Appendix S3 Detection probabilities
The matrix of presence / absence of the 71 species over the ten point counts of each
square was processed for 2003 and 2004 to estimate mean detection probabilities (1)
in each square for the global community and (2) across squares for each individual
species, using probabilistic capture-recapture models for closed animal populations
(Burnham & Overton 1979; Pollock 1982). The application of closed population
models is straightforward (Boulinier et al. 1998) because it is reasonable to think that
a sampled community is closed to local extinction and colonisation for the short
period over which the species presence-absence data are collected. Estimates of
detection probabilities were obtained by running the program COMDYN (Hines et al.
1999). The algorithm of COMDYN allows us to consider heterogeneous detection
probability among raw data (here either species within a square’s community, or
squares within individual species’ data), using the capture-recapture model M(h) and
the associated jackknife estimator (Burnham & Overton 1979). This model is the most
frequently selected model in the framework of species richness estimation when using
breeding bird survey data (Boulinier et al. 1998; Alpiza-Jara et al. 2004; Jiguet et al.
2005). Mean detection probabilities were estimated (1) for each square for the 71
species’ community in 2003 and 2004 (one mean value for the community per square
for each year), and (2) for each species across all squares in 2003 or 2004 (one mean
value per species for each year). We then compared detection probability between
years across the 653 sites for (1) and across the 71 species for (2) using paired t-tests
to evaluate whether it varied among years. We also tested the relationship between
thermal range and the difference in individual species’ detection probability between
2003 and 2004 using Pearson’s correlation coefficient. Finally, we estimated mean
detection probabilities of individual species in the hottest and coolest squares
surveyed in 2003 (using spring and summer temperature anomalies, respectively, to
identify hottest and coolest squares), and tested the relationship between thermal
range and the difference in individual species’ detection probability between hot and
cool sites, using Pearson’s correlation coefficient.

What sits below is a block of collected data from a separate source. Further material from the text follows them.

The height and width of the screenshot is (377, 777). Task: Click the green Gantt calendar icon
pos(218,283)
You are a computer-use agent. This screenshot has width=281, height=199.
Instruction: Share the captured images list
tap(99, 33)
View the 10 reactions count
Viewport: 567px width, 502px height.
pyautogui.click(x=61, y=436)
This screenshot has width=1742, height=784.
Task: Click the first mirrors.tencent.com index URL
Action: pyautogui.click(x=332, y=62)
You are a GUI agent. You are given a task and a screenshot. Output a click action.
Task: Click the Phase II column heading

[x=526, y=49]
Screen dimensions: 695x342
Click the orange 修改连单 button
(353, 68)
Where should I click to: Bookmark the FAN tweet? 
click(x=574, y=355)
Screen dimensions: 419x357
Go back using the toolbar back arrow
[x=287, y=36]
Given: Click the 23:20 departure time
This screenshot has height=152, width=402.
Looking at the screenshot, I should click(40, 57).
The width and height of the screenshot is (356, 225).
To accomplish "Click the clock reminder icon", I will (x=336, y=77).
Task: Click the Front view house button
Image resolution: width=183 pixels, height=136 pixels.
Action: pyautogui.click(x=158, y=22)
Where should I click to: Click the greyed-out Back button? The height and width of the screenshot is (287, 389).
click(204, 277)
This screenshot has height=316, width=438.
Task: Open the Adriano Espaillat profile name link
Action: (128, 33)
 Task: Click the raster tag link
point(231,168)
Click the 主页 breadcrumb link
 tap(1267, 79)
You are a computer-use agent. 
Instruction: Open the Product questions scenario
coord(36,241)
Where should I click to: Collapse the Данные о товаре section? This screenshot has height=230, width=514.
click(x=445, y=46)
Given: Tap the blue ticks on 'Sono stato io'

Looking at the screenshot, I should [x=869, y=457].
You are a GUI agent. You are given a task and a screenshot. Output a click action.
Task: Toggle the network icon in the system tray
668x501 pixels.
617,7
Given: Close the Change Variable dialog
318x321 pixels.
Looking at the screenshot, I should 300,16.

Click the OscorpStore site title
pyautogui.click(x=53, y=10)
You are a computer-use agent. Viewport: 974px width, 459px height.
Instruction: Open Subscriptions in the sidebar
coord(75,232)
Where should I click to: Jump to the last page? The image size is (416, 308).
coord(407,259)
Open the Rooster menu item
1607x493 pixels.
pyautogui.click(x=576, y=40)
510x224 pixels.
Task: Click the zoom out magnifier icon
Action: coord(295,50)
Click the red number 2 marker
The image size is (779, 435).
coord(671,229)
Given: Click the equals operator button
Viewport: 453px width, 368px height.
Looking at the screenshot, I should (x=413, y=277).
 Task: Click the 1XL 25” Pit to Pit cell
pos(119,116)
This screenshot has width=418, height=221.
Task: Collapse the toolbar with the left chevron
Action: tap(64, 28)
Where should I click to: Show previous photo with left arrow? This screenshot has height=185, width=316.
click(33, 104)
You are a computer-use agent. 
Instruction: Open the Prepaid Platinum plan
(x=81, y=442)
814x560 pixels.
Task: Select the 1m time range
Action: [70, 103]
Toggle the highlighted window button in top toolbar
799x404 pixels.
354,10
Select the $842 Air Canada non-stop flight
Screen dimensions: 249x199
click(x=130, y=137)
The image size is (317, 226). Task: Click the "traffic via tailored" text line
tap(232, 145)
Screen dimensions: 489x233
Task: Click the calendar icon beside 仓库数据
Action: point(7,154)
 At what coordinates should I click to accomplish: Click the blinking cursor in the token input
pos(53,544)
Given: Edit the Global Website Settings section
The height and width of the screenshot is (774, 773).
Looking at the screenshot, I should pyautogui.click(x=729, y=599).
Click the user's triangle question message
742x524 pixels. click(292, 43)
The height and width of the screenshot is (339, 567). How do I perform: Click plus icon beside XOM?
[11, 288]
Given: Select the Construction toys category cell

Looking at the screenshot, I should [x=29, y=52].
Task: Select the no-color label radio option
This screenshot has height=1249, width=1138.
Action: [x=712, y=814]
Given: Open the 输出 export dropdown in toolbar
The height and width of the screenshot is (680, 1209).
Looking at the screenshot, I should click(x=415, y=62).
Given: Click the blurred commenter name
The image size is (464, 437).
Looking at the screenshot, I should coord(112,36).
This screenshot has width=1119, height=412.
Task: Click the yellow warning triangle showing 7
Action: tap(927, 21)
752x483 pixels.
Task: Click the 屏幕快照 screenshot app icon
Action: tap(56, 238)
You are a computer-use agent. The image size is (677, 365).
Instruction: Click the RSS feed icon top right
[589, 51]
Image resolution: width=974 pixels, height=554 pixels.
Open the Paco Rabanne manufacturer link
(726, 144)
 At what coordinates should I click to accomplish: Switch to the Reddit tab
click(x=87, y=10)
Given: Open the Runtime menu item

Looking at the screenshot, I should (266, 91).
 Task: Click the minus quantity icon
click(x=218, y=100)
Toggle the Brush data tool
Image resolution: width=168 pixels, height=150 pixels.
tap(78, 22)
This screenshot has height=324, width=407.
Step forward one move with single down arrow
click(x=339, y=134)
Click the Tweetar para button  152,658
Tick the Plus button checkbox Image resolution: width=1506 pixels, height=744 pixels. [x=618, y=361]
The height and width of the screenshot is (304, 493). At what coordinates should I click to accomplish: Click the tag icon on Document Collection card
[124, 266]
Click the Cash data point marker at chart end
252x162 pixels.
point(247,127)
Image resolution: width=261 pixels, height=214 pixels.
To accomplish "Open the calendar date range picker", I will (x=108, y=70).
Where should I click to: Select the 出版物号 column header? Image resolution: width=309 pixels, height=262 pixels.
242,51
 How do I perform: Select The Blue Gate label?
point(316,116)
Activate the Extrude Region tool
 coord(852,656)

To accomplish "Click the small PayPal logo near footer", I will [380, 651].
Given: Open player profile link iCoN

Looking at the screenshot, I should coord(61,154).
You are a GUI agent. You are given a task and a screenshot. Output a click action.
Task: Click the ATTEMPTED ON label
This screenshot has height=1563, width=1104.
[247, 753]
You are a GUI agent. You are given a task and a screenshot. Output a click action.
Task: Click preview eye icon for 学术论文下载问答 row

We found no variation in mean detection probabilities of the 71 species’
community for all monitored sites between 2003 and 2004 (paired t-test for sites, t652
= -0.43, P = 0.67). There was also no variation in mean detection probabilities for the
71 species between 2003 and 2004 (paired t-test for species, t70 = 0.47, P = 0.64), and
variation in mean detection probabilities in 2003 and in 2004 for the 71 species was
not correlated with the thermal range (n = 71, r = -0.02, P = 0.86). The further
comparison of 2003 mean detection probability between the hottest (with the largest
temperature anomalies in 2003) and the coldest (with the lowest temperature
anomalies in 2003) surveyed squares for species with enough available data again
revealed no significant trend between differences in detection probability (between
hottest and coolest squares in 2003) and thermal range (Pearson’s correlation
coefficients; spring temperature anomalies: n = 68, r = 0.06, P = 0.60; summer
temperature anomalies: n = 67, r = -0.10, P = 0.41).
So we found no variation in detection probabilities between 2003 and 2004, when
considering either the surveyed sites (mean detection probability of the 71 species
within the community) or the studied species (mean detection probability of
individual species across sites). Moreover, variation in detection probability of
individual species between 2003 and 2004 was not related to the thermal range of the
species concerned, and variation in detection probability of individual species
between the hottest and coolest (either in spring or summer) sites surveyed in 2003
was not related to the species’ thermal range. Therefore, we conclude that the
correlation between thermal range and response of growth rate to temperature
anomaly is not an artefact of variation in species’ detection under different climatic
conditions.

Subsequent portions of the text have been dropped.